= Ethiopic Alexander Romance =

The Ethiopic Alexander Romance, also known as the Ethiopic Pseudo-Callisthenes or the Zēnā Eskender ("History of Alexander the Great"), is the work of an anonymous Christian and is the most important version of the Alexander Romance in the Geʽez language and the Ethiopian tradition. It was translated in the fourteenth century from an Arabic version of the Romance, which itself was translated from the earlier Syriac Alexander Romance. Although it originates from these sources, it does not follow their three-book structure. The text retains the essential plot from earlier romances, and is a witness to common motifs of Alexander such as his horns.

Alexander the Great was first introduced into Ethiopic translation from the translations of the Bible into Ge'ez in the fifth and sixth centuries, as Alexander is indirectly alluded to in the Book of Daniel. Furthermore, Alexander is explicitly mentioned in a deuterocanonical text known as the Books of the Maccabees (including the Meqabyan). The Ethiopic Alexander tradition would continue to grow after the creation of the Ethiopic Alexander Romance, such as with the continued translation of the Arabic works on Alexander Al-Makīn and Abū Shākir. In total, eight such works, including the Romance, are known. Kotar divides them into two main classes of texts: one where legend surrounds a historical stratum, and one that is purely fabulous. Kotar places the Ethiopic Alexander Romance into the former category.

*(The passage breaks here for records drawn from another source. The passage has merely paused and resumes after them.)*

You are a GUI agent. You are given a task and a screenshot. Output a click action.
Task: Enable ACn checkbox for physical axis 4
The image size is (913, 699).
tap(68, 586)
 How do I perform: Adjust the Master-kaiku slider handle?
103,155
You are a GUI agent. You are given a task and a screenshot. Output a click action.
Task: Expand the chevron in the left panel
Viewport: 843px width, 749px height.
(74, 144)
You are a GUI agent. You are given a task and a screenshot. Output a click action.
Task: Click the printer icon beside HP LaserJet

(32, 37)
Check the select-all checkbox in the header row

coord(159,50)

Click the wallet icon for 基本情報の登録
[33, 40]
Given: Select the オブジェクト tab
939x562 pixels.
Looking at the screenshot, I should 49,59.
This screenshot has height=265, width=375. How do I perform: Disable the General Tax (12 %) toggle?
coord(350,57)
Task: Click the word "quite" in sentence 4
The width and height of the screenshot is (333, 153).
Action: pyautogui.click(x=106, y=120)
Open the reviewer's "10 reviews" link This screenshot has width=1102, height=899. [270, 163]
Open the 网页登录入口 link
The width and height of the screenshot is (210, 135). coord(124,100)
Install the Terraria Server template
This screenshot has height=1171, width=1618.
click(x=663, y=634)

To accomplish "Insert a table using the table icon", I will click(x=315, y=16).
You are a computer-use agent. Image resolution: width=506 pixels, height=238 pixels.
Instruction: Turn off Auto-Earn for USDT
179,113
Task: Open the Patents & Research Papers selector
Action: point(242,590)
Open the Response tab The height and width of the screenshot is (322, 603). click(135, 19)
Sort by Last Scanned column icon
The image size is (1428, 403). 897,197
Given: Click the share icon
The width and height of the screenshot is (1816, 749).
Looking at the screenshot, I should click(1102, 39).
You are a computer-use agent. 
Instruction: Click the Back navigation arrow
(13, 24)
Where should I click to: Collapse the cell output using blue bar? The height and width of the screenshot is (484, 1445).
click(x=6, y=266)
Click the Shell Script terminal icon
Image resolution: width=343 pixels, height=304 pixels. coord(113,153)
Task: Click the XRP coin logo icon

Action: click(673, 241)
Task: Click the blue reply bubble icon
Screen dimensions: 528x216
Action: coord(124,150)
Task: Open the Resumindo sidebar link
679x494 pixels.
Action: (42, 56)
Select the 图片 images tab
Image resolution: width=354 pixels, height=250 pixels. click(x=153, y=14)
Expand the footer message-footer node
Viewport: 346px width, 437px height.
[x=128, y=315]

== Religious influences ==
The text begins with a typical Arabic prayer to God asking for mercy and help in telling the story. Following the designation originating from the Quran, Alexander is often referred to by the title Dhu al-Qarnayn ('The Two-Horned One'). Likewise, from Muslim tradition Alexander's association with Khidr is retained. The text also contains many Christianizing elements however (as opposed to a bare translation of the Arabic text), pointing to a Christian authorship of the text. For example, a Christianized Aristotle serves as his counsellor and he eventually converts to Christianity and proclaims the Trinity: "His Persons being three, and His Godhead one." He later inscribes Christian prophecies onto pillars in the city of Alexandria (who he captures in this text as opposed to founds in earlier versions of the romance).

== Manuscripts ==
The text, along with other significant works of Ethiopian literature, is thought to date to the time of the warrior king Amda Seyon I but is known from one nineteenth-century manuscript discovered from the treasury of Tewodros II. The British came to possess his manuscripts in which they discovered the Ethiopic Alexander Romance. The manuscript has been itemized as British Museum Oriental 826ff. 2a–147a. No variant readings are known.

== Editions ==
The only critical edition of the text, including an English translation, is the work of E.A. Wallis Budge published in 1896. It was published in two volumes: the Ethiopic text in the first volume, and the English translation in the second. It was reprinted in 1968. The work was funded by Lady Meux of Theobalds Park.